Buna rağmen yine de önlem almak gerekiyordu, bu nedenle devletin bütün gücü Binali Yıldırım’ın arkasına yığıldı.
İstanbul Büyükşehir Belediyesi’ne atanan kayyum ağustos ayının paralarını bile AKP adayının kampanyası için harcadı.
Saray kesin kazanacağına inandığı halde yine de içinde bir kuşku kalmış olmalı ki 21 Haziran günü yani tekrarlattığı İstanbul seçiminden sadece iki gün önce İmralı’da ağırlaştırılmış müebbet hapis cezasını çeken teröristbaşı Abdullah Öcalan’a bir elçi gönderdi.
Tunceli Munzur Üniversitesi Sosyoloji Bölüm Başkanı Doçent Dr. Ali Kemal Özcan isimli bu elçi terör örgütü liderinden aldığı mektubu getirdi ve Anadolu Ajansı aracılığı ile görüntülü biçimde kamuoyuna duyurdu.
Terör liderine gönderilen elçinin açıkladığı mektupta HDP’nin İstanbul seçimlerinde tarafsız kalması isteniyordu.
HDP’nin tarafsız kalması İstanbul’da 500 bini aşkın olan seçmenin seçime gitmemesi ve dolayısıyla muhalefetin adayının AKP adayından hayli geride kalması anlamına geliyordu.
Terör örgütü liderinin bu mektubu doğal olarak AKP’de çok büyük bir sevinç ve mutluluk yarattı.
Aynı gece aekrana çıkan Erdoğan mektubu bizzat okuyarak “(Apo) Yaptığı açıklamada, ‘eğer siz beni destekliyorsanız, eğer benim arkamda olan bir partiyseniz, ben sizin ne oraya ne şuraya değil, siz kendi gücünüzü ortaya koymalısınız ve burada bunların herhangi birinden yana değil, kendi tarafsızlığınızı ortaya koymalısınız’ gibi bir hava içinde”dedi.
Erdoğan açıkça Apo’nun “CHP’ye oy vermeyin” dediğini cümle aleme ilan ediyor ve bundan medet umuyordu.

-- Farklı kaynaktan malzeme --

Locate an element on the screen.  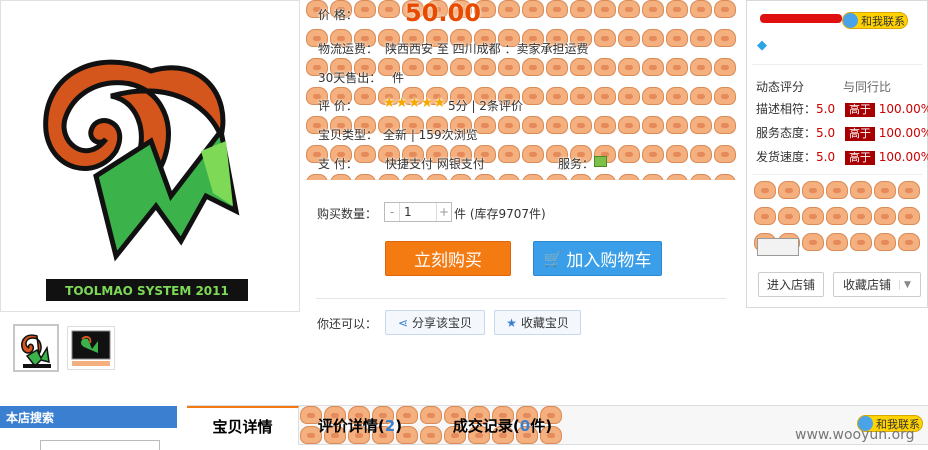
quantity-input: 1 is located at coordinates (418, 212).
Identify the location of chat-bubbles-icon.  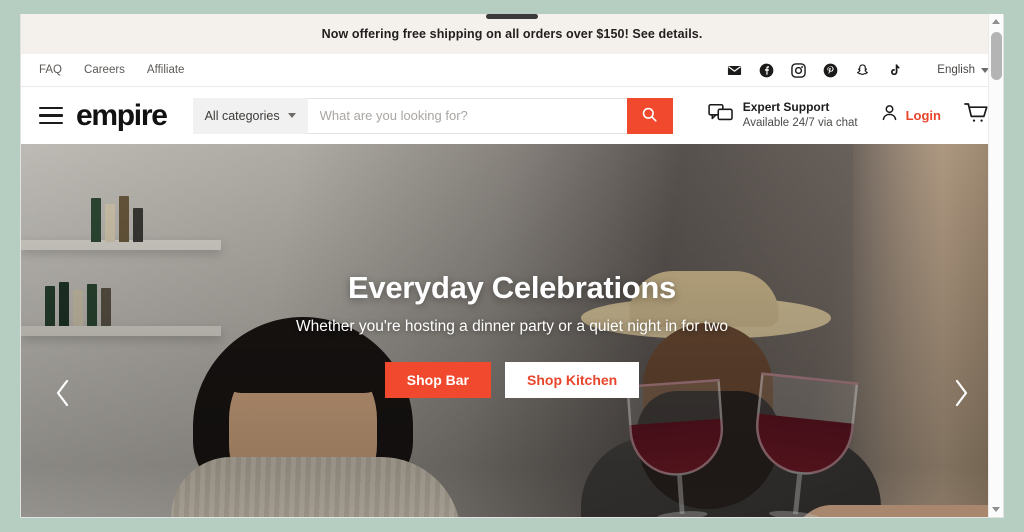
(721, 116).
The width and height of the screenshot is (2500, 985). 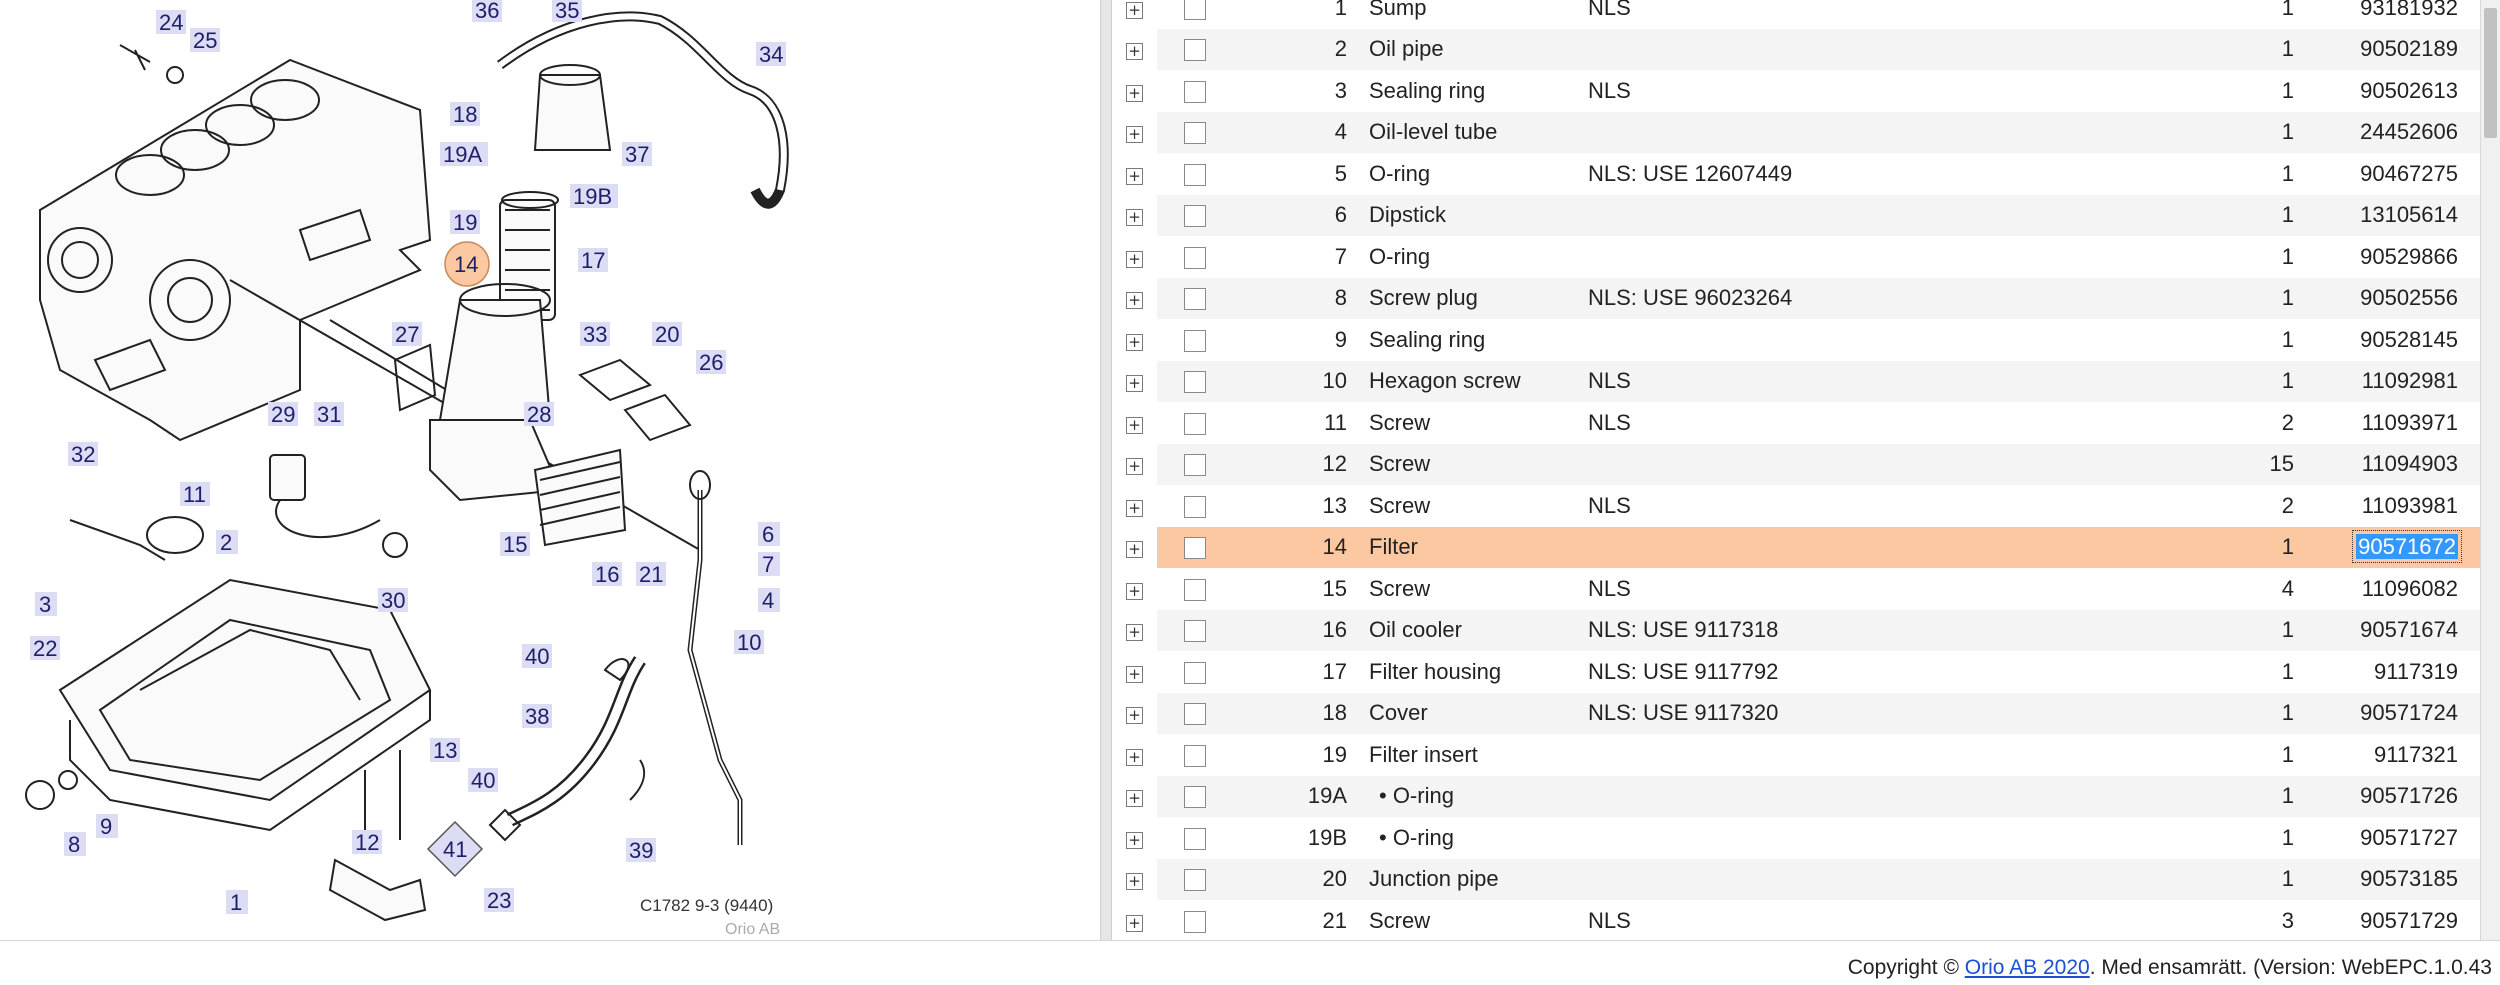 What do you see at coordinates (537, 656) in the screenshot?
I see `callout-40-top: 40` at bounding box center [537, 656].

AKP’nin bu sevincine TRT de bir başka aranan teröristi ekranına çıkartarak katılmıştı.
Aranan terörist Osman Öcalan çıkarıldığı TRT Kürt’te HDP’lileri CHP’ye oy vermemeye çağırarak “Kandil artık Kürtlerin temsilcisi değil. Kimse Kürtleri yedeğinde göremez” dedi.
Elbette bu açıklama aslında AKP’yi de kapsıyordu ama önemli olan HDP’lilerin seçime katılmamasıydı, bu sayede AKP seçimi kazanmayı garantiliyordu.
AKP adeta zafer sevinci yaşarken yandaş yalaka tetikçi takımı da boş durmadı, Apo’nun terörist olmakla birlikte Kürt’lerin sevdiği saydığı bir isim olduğunu belirterek “Bu sayede Kürt seçmenler denge unsuru olacak” diye analizler döşendiler.
Ekranları dolduranlar tıpkı açılım denilen süreçteki gibi Öcalan güzellemeleri yaptılar.
Ama beklenen olmadı.
HDP seçmeni Apo’nun iktidar tezgahı ile yaptığı çağrıya kulak asmadı.
AKP’nin Apo’dan medet umması kendi seçmenini de kızdırdı büyük ihtimalle ve 23 Haziran’da iktidar partisi çok ağır bir hezimete uğradı.
Şimdi iktidar bunun intikamını alıyor.
Operasyona HDP’lilerin seçildiği üç büyükşehir belediye başkanından başladılar.
Kimilerine göre arkası gelecek hatta bazı CHP’li belediyeler bile sırada.
Peki bu süreçte daha önce “Apo’nun fikri alınmalıdır, onun görüşleri değerlidir” diyenler bu operasyonlarla ilgili de Apo’nun ne dediğini merak ediyor mu acaba?
Bu sefer de İmralı’ya bir elçi gönderilerek terör örgütü liderinden bir mektup istenecek mi?
Bu soruya sakın gülmeyin, lüzumsuz da bulmayın.
Çünkü son günlerde “1 Eyül Dünya Barış Günü nedeniyle yeni bir barış süreci başlatılacak” sözleri dolaştırılıyor ortalıkta.
Bunları söyleyenler Apo’dan “Silahları bırakın, barış için adım atın”mesajı getirileceğini söylüyorlar.
Tam bunun öncesinde yapılan HDP operasyonu ister istemez kafaları karıştırıyor.
Yoksa Apo’dan “silah bırakma” mesajı yerine “Benim sözümü dinlemeyenlere ders verin” mesajı mı geldi?